I host a little roleplaying game in the world of my main fantasy story idea. I actually find building the world in the rpg gives me more solid ideas on how some cities should look, or why something's don't work.  I also find it helps me with coming up for themes for cities/towns.  there is a downside, I have a lot more world building done for my fantasy world. Far more then i will actually use, but so much I want to use.


----------



## TWErvin2 (Mar 19, 2013)

I wrote an article for _*Mythic Scribes *_a short while back that touches upon this topic:

Link: The RPG Experience to Writing a Novel


----------



## Zero Angel (Mar 20, 2013)

Well, I killed a bunch of humans in the world (like, 20 billion or so), so I needed the other races to make up the difference...

Anyway, as someone that has world-built for D&D and my books, I'd say that world-building in my books is much more involved. I think knowing the preferences of the players is helpful for world-building, but it's not so much world-building as it is adventure-building. If you have players that are going off sideways without any inclination to participate in the adventure you designed then there are a few possibilities. The most likely is that you don't know anything about the players and didn't do a very good hook. If the players are deliberately doing it, then why are you playing with them anyway?

With world-building for WotA (and with Vengeance and to a lesser extent other stories in the pipes), there is a very real desire/need to have the world be authentic and feel good. I also strive to have many original races and monsters (along with the stock races/monsters expected in fantasy with WotA flavoring).

There's also much more history. 

But really, everyone's different


----------



## Asura Levi (Mar 20, 2013)

Zero Angel said:


> Well, I killed a bunch of humans in the world (like, 20 billion or so), so I needed the other races to make up the difference...



What the hell? You erased almost three times our current earth population and call it a _bunch_? It is a fairly hugely huge world then..

Maybe the worst problem with world building for a novel is that you are at risk of spending more time (like all your time) with world building and nothing with actual writing.


----------



## Zero Angel (Mar 20, 2013)

Asura Levi said:


> What the hell? You erased almost three times our current earth population and call it a _bunch_? It is a fairly hugely huge world then..
> 
> Maybe the worst problem with world building for a novel is that you are at risk of spending more time (like all your time) with world building and nothing with actual writing.



Well, that was like over the course of two major apocalypses and interplanetary war. 

It's definitely a worry to spend too much time world-building. It's not something I spend much time with anymore other than to jot down quick ideas or audio files when the ideas come. The main thing that I spent time on was getting the physics/magicks down and now everything else is just applying logic.


----------



## Devor (Mar 21, 2013)

The thing with novels is the need for a clear _throughline_.  Novels follow a straight bright path that just may not crisscross the world.  They're also very personal.

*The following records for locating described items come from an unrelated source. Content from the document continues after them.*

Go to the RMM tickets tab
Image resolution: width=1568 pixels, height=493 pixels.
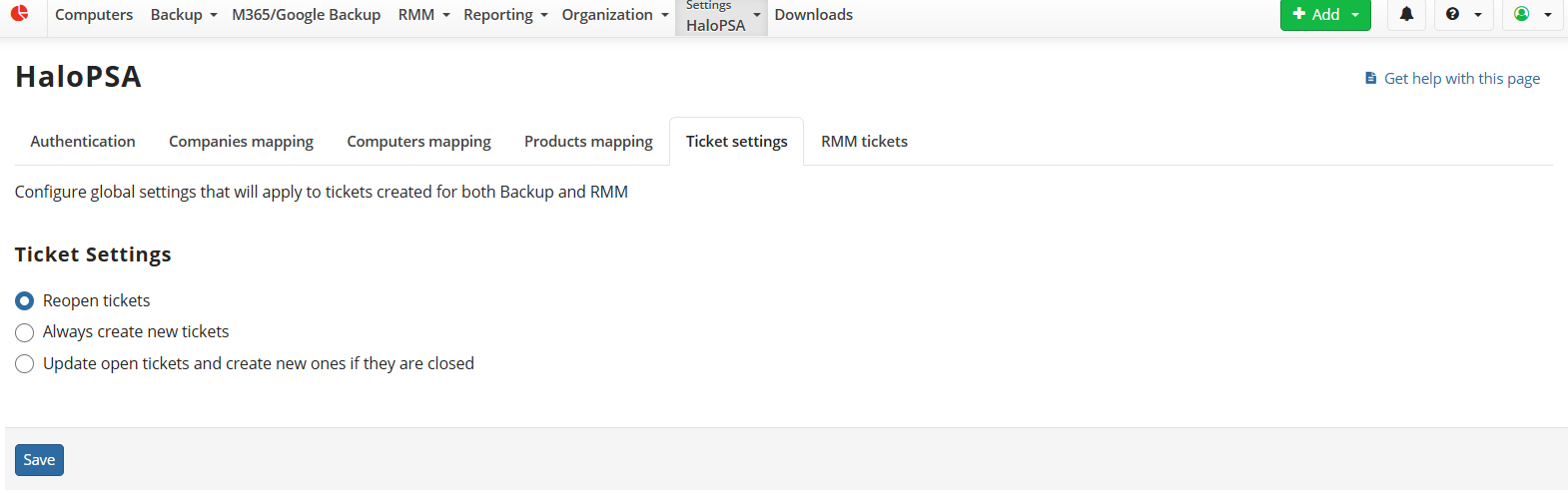coord(864,142)
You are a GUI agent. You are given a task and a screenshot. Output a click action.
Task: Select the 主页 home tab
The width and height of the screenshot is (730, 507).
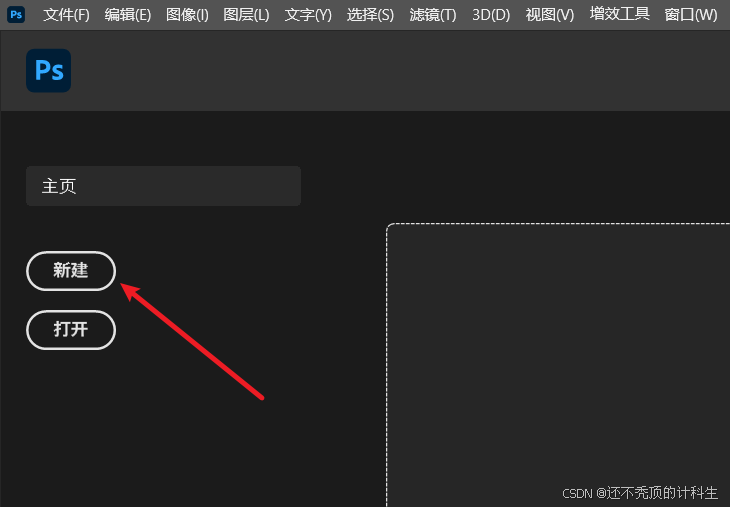tap(163, 186)
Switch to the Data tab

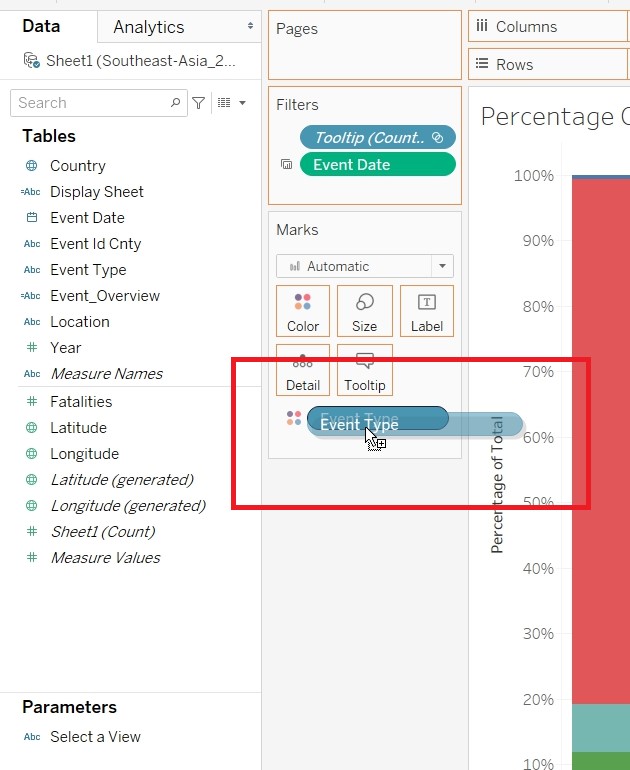pyautogui.click(x=41, y=26)
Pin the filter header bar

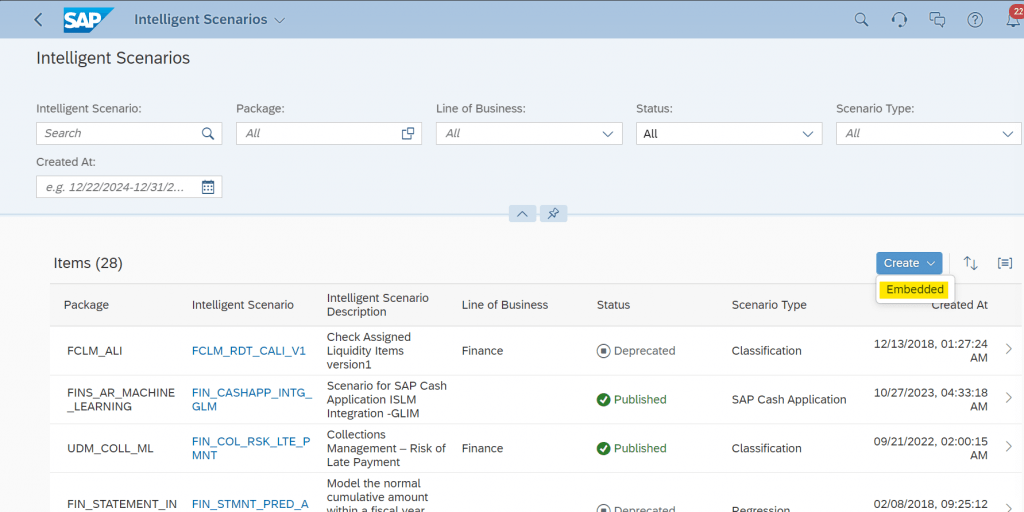coord(553,214)
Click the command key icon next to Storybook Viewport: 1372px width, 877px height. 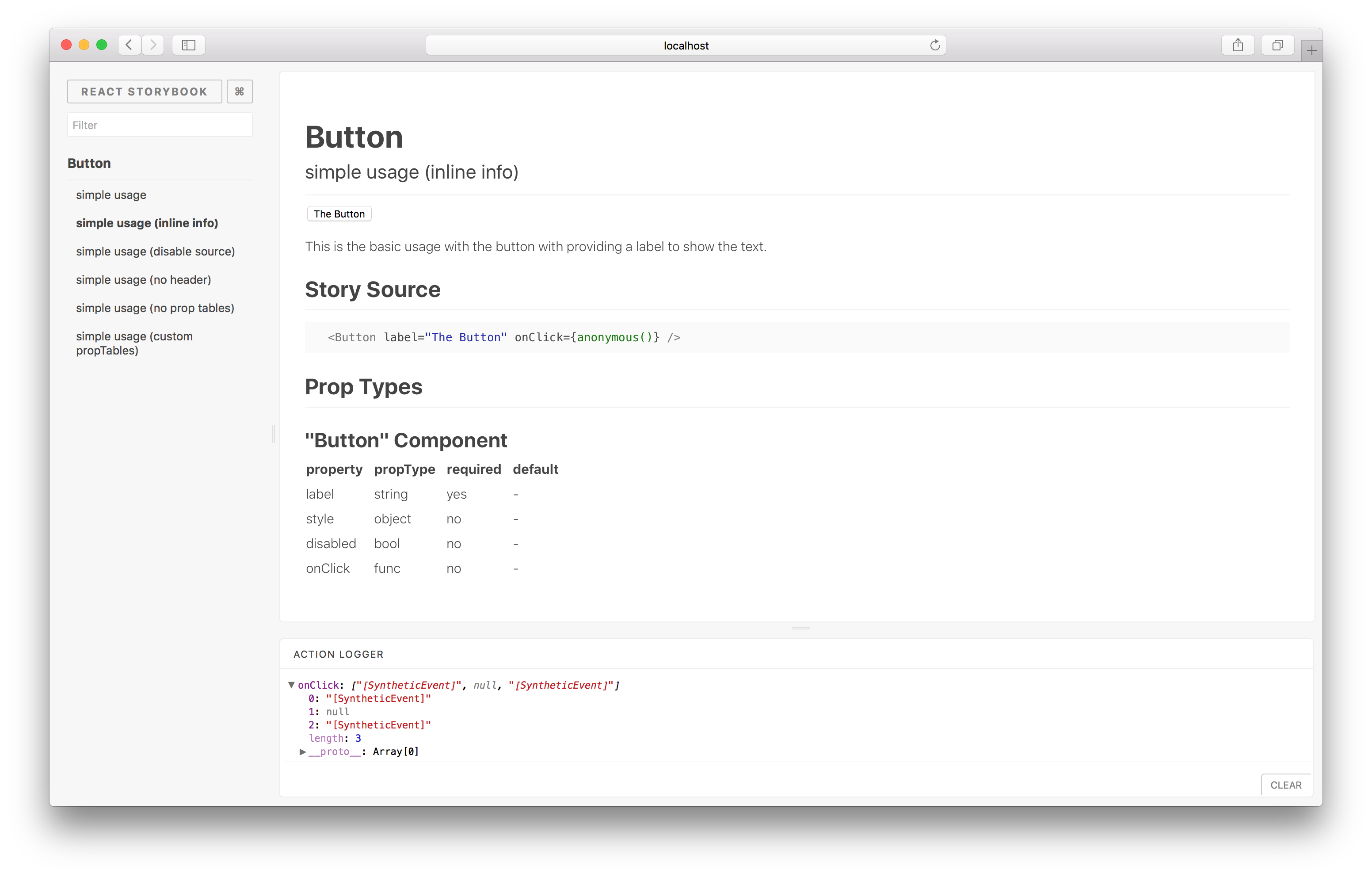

RPGs, on the other hand, often let people wander and journey on their own paths.  _Players_ have certain needs that they have to meet, and as there's usually a group of them, many RPG characters don't have a lot of private development.

So for instance, when it comes to the hometown, oftentimes a novel may not cover much more than the characters' homes.  Then it's off to adventure!  On the other hand, in an RPG the characters often don't even have homes, or a life outside the group, but you'll sure as heck name the tavern, the weapon shop, and the old guys giving out quests.


----------